PRESIDENT BANS MEDIA ACCESS TO MEETING ON CORRUPTION. On 24 January, President Vladimir Voronin ordered journalists to leave the room where a the session of the Center for Combating Economic Crimes and Corruption was being held. According to Voronin, who was chairing the session, the meeting was to examine "working issues" and journalists had nothing to "investigate" there. (Moldova Media News, 27 January)

PROMINENT WRITERS PROTEST DECORATION OF FORMER COMMUNIST LEADER. Eight prominent Moldovan writers on 24 January returned their highest state orders to President Voronin to protest his decoration of former Moldovan Communist Party First Secretary Ivan Bodiul on 3 January, on the occasion of Bodiul's 85th birthday, Infotag reported. ("RFE/RL Newsline," 17 January)

TAKES DIFFER ON MEANING OF NEW LEADERSHIP AT NTV... In an article on on 23 January, analyst Oleg Chursin argued that newly appointed NTV General Director Nikolai Senkevich is a member of the so-called St. Petersburg clan. Chursin noted that while many people have pointed out how little television experience the new NTV head has, Senkevich did host a program on the Moskoviya channel, which is owned by Mezprombank head and Petersburg insider Sergei Pugachev. Meanwhile, ORT Deputy General Director Marat Gelman told "Kommersant-Daily" on 24 January he believes that "television needs qualified management" and that "Senkevich is a just a temporary figure." He added that many people are now equating former NTV General Director Boris Jordan's departure with the end of independent television in Russia, but "the fact of the matter is that Jordan was dismissed not because he managed the station in his own way, but because he didn't manage it in general." ("RFE/RL Newsline," 24 January)
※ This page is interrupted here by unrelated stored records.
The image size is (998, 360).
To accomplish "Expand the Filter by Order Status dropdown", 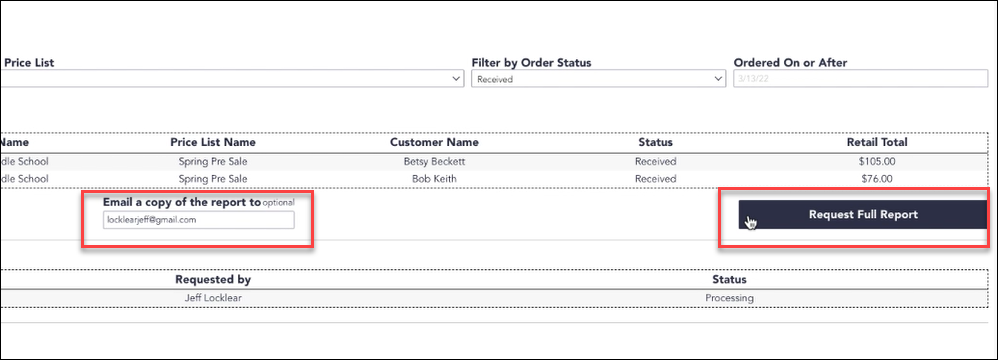I will pos(598,79).
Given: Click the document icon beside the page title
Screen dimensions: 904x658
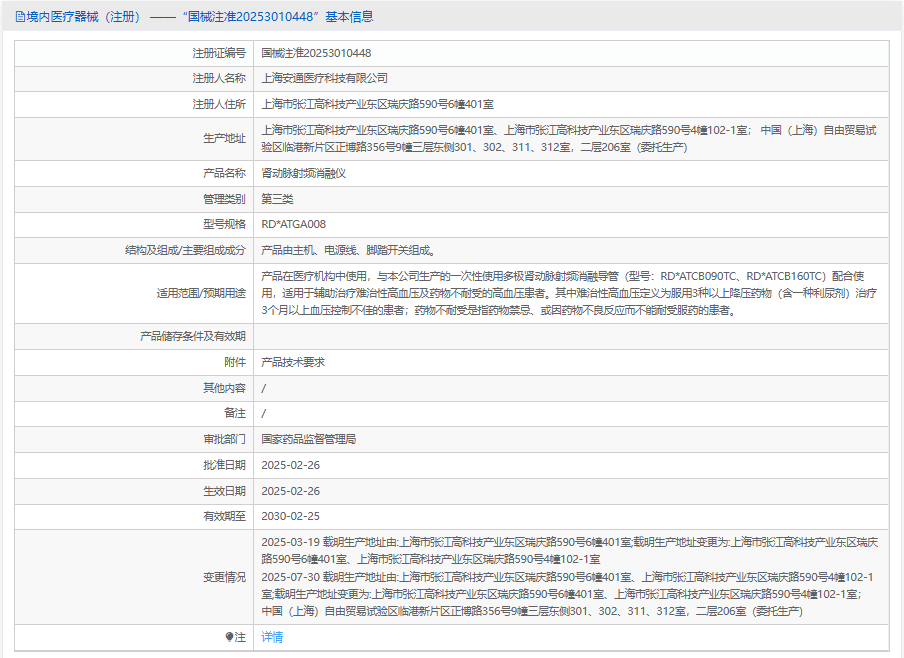Looking at the screenshot, I should pos(20,16).
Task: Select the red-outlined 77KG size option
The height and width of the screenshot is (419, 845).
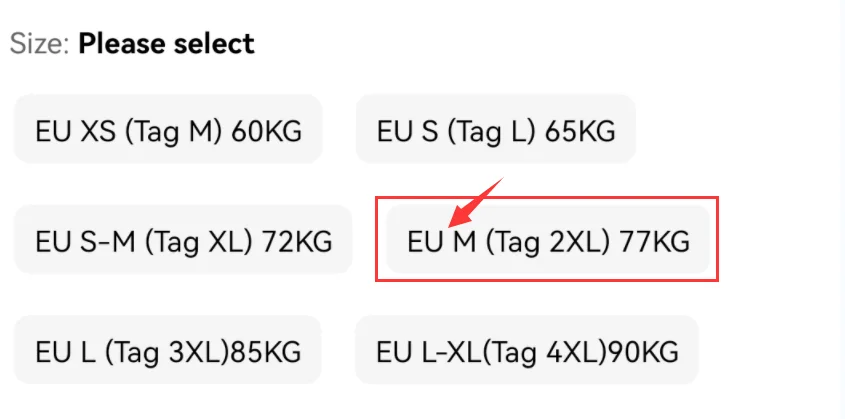Action: click(548, 240)
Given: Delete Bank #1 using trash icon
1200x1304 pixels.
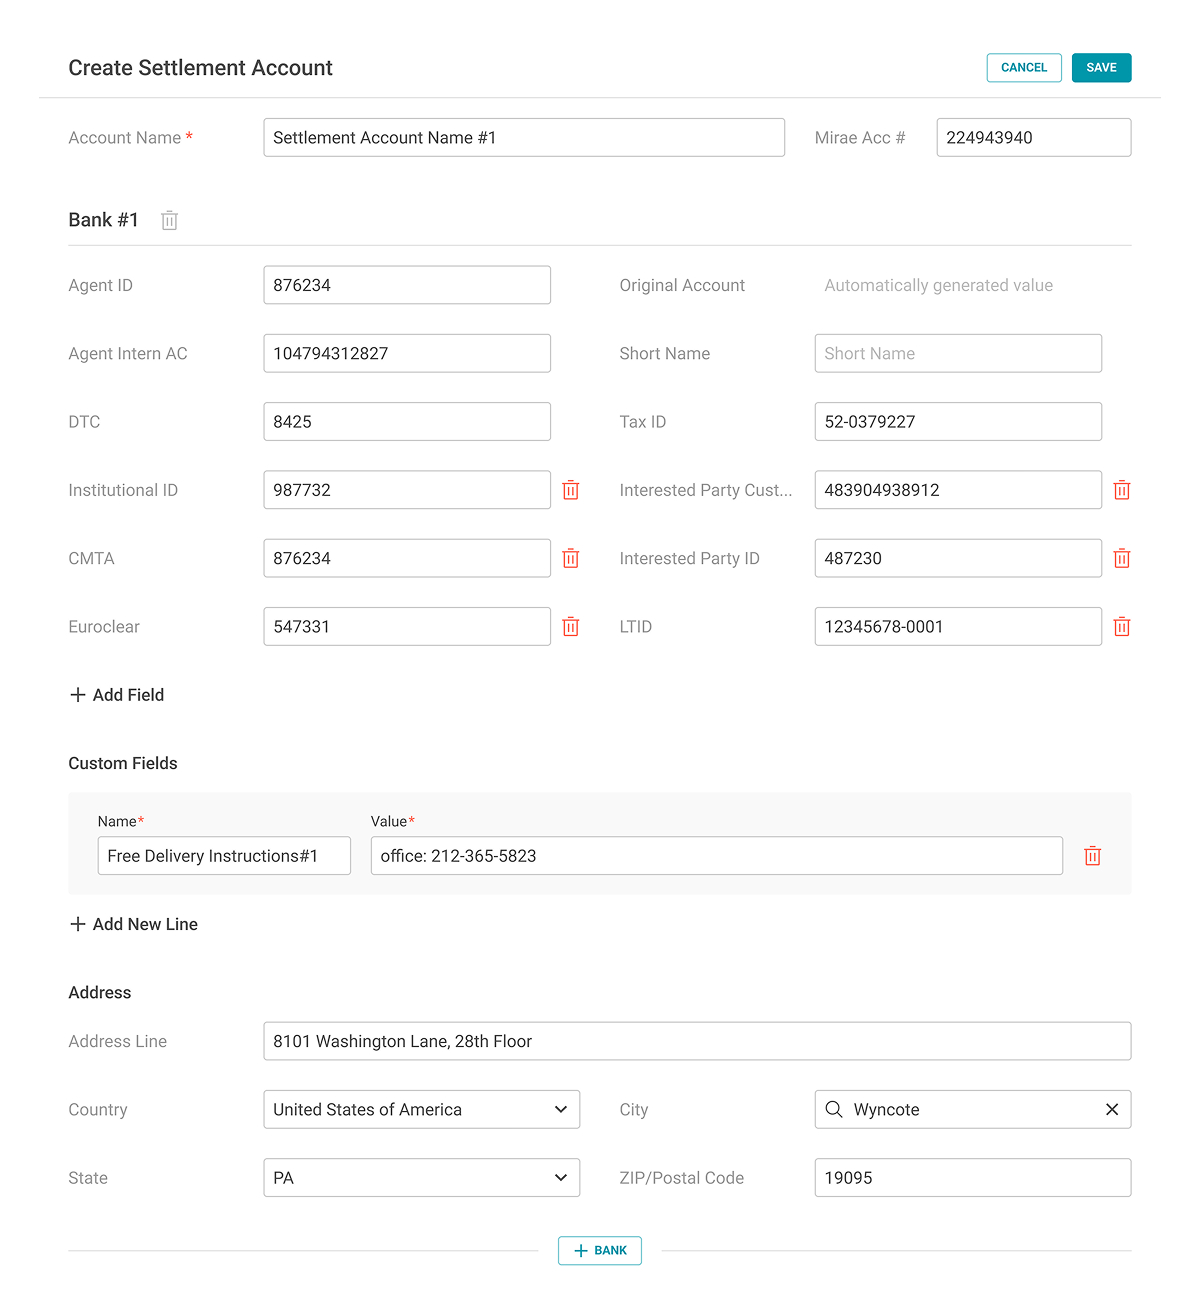Looking at the screenshot, I should (x=170, y=220).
...AND SENIOR STAFF PROTESTS. On 30 January, the 11-member NTV executive board -- comprised of senior journalists -- issued a unanimous no-confidence vote in Senkevich and his deputy, Aleksei Zemskii, and Interfax reported the same day. Their vote was later announced on the air by NTV anchor Kirill Pozdnyakov. According to Interfax, it was the appointment of Zemskii, who is seen as an inexperienced journalist, as NTV's first deputy general director that turned the tide, since he now outranks respected veteran journalist Tatyana Mitkova, the station's editor in chief. Meanwhile, Aleksandr Dybal, the general director of Gazprom-Media, which controls NTV, said that "since the NTV charter does not call for an executive board," the vote has no legal standing. CC

ANOTHER MEDIA-MANAGEMENT CHANGE. All-Russia State Television and Radio Company (VGTRK) Chairman Oleg Dobrodeev on 24 January appointed Svetlana Mironyuk as chairwoman of the board of the RIA-Novosti news agency, RIA-Novosti reported on 25 January. The former chairman, Aleksei Zhidakov, has been transferred to an unspecified post in the Media Ministry. From 1992 to 2000, Mironyuk worked as deputy head of information, analysis, and public and media relations for the Most Group. ("RFE/RL Newsline," 27 January)

SEPARATED AT BIRTH? The first Harry Potter movie, "Harry Potter and the Philosopher's Stone," is currently the top seller in Russia's video market, Ekho Moskvy reported on 29 January. Meanwhile, the producers of the second film in the series, "Harry Potter and the Chamber of Secrets," could face litigation for allegedly creating the elf character Dobby in the likeness of President Vladimir Putin, RFE/RL's Moscow bureau reported on 22 January. A group of Russian lawyers, who have not identified themselves publicly, are considering filing the lawsuit. Viktor Dolgishev, head of public relations for the Guild of Russian Lawyers, told the bureau that it is possible some firm with a dubious reputation wants to raise its profile. However, he did not reckon that the case would be an easy one to win. So far, the presidential administration has not commented on the controversy, RosBalt reported on 27 January. For side-by-side photos of Dobby and Putin, see ("RFE/RL Newsline," 30 January)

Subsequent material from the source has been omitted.